Vor ihren Gedanken stieg das Bild jener Einsamkeit auf, wie sie es hundertmal gesehen, wenn sie am Fenster stand: die kahlen Bäume des Schloßhügels, die plumpen Dächer der Wirtschaftsgebäude mit ihren knarrenden Windfahnen, die öden Weinberge mit den zu Stößen geschichteten Rebstöcken, der vereiste Fluß im Tal und über dem winterlichen Wald der graue Himmel mit seinen Schneewolken. Dazu in ihrer Seele die Erinnerung an die Kummertage von Hubertus und der Gedanke an den Vater, der über Elchhirschen und Bären seines Kindes vergaß, an die Mutter, deren Leidensgang und Schicksal sie nun kannte, an Tassilo und Anna, von deren Glück und Liebe sie geschieden war. Und zwischen diesen beglückenden Bildern klang in ihrem verschlossenen Herzen ruhelos ein schwermütiges und dennoch sehnsuchtsvolles Lied – die Erinnerung an einen, an den sie nicht denken sollte, nicht denken durfte.
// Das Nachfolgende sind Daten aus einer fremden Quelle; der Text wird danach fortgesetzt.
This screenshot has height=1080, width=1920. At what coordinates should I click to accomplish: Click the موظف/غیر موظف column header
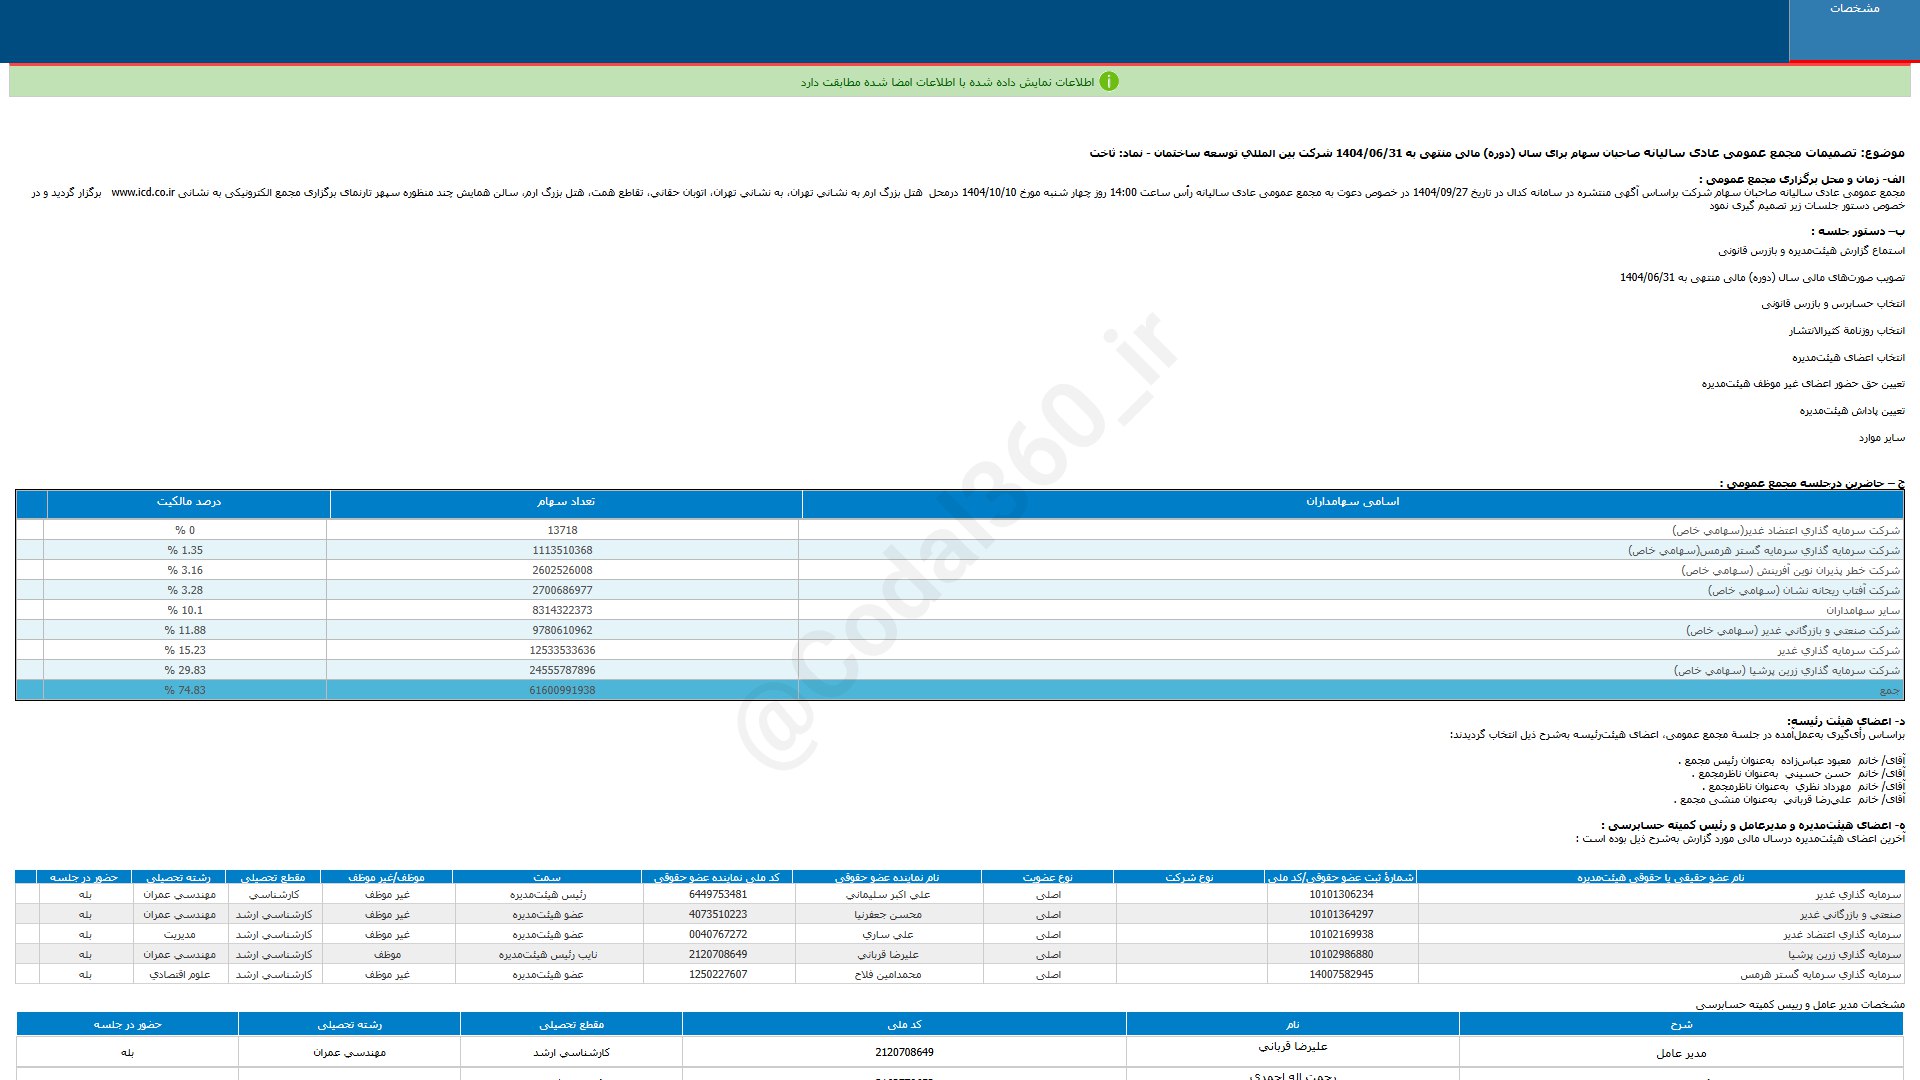pyautogui.click(x=386, y=877)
Den stillen gleichförmigen Schneckengang dieser grauen Wintertage unterbrachen zwei Ereignisse. In der Weihnachtswoche traf Werners »Spätherbst« in Eggeberg ein, um die Kleesberg in einen andauernden Zustand unzurechnungsfähiger Ekstase zu versetzen. Und im März, an einem Sonntag, der ein bißchen Sonne hatte, kam Tante Gundi gleich einer glückselig Beschwipsten in Kittys Stübchen gezappelt, mit einem Zeitungsblatt, das sie wie eine Fahne schwenkte. »Kind! Das mußt du lesen! Du mußt! Komm her, Kind! Komm! Und lies, was da gedruckt steht! Schwarz auf weiß!«

Es war die Nachricht, daß Hans Forbeck für sein großes, »Der letzte Sonnenstrahl« betiteltes Gemälde, das der Liebling aller Besucher der Berliner Jahresausstellung war, die Goldene Medaille erhalten hatte.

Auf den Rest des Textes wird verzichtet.